A Cambodian fisherman was rescued after being found floating at sea with the bodies of three crewmates tethered to him with a rope after their boat sank off southern Thailand during a storm last weekend, Thai navy officials said Thursday.
The fisherman, identified as Sia Soy, had been in the water for at least a day before another fishing boat rescued him off the coast of Songkhla province before transferring him to the navy’s care, officials said. A Royal Thai Navy patrol boat, Tor 992, brought Soy and the bodies to the Songkhla Naval Base on Wednesday evening.
“The fishing boat who assisted them told us they saw a survivor who had tied the three dead men to himself with a rope to prevent them from scattering away,” Lt. Natdhanai Namnart told reporters at the base.
“He was floating for some 30 hours before a fishing boat helped them.”
According to officials, their boat, the Subsunan, sank 30 nautical miles off Songkhla. Soy said two Thai crewmembers and one Khmer crewmember had died, while another was missing.
Their fishing boat had left Pattani province in the Thai Deep South in early December, officials said, before encountering rough waters on Sunday, Dec. 18, the same day that the HTMS Sukhothai, a Thai warship, sank in Gulf of Thailand waters off the coast of Prachuap Khiri Khan province.
On Thursday, Thai Prime Minister Prayuth Chan-o-cha attended the funeral rites for six sailors whose bodies were recovered after the Sukhothai sank.
Officials said 23 military personnel were still missing at sea but a search to find them was ongoing. Thai Navy members had rescued 76 other navy sailors.

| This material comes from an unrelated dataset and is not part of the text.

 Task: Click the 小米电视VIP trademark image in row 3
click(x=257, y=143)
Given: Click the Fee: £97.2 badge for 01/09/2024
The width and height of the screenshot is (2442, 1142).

The Sukhothai’s engines and power generators failed after the ship took on water from severe flooding after being struck by waves between 2 and 4 meters (6.5 to 13 feet) in height, officials said.
A relative of a missing sailor had claimed that the Sukhothai did not have proper equipment for all sailors aboard.
“There were not sufficient life vests, we felt disheartened. How can you make us parents keep hope?” Malinee Poodpong told a navy official.
The navy said the ship was on a special mission and 30 Marines and Coast Guard troops were added to the normal crew.
“In the case of life vests, some of the crew did not have one, but they had lifebuoys [flotation devices],” Pichai, the First Naval Region commander, said Tuesday.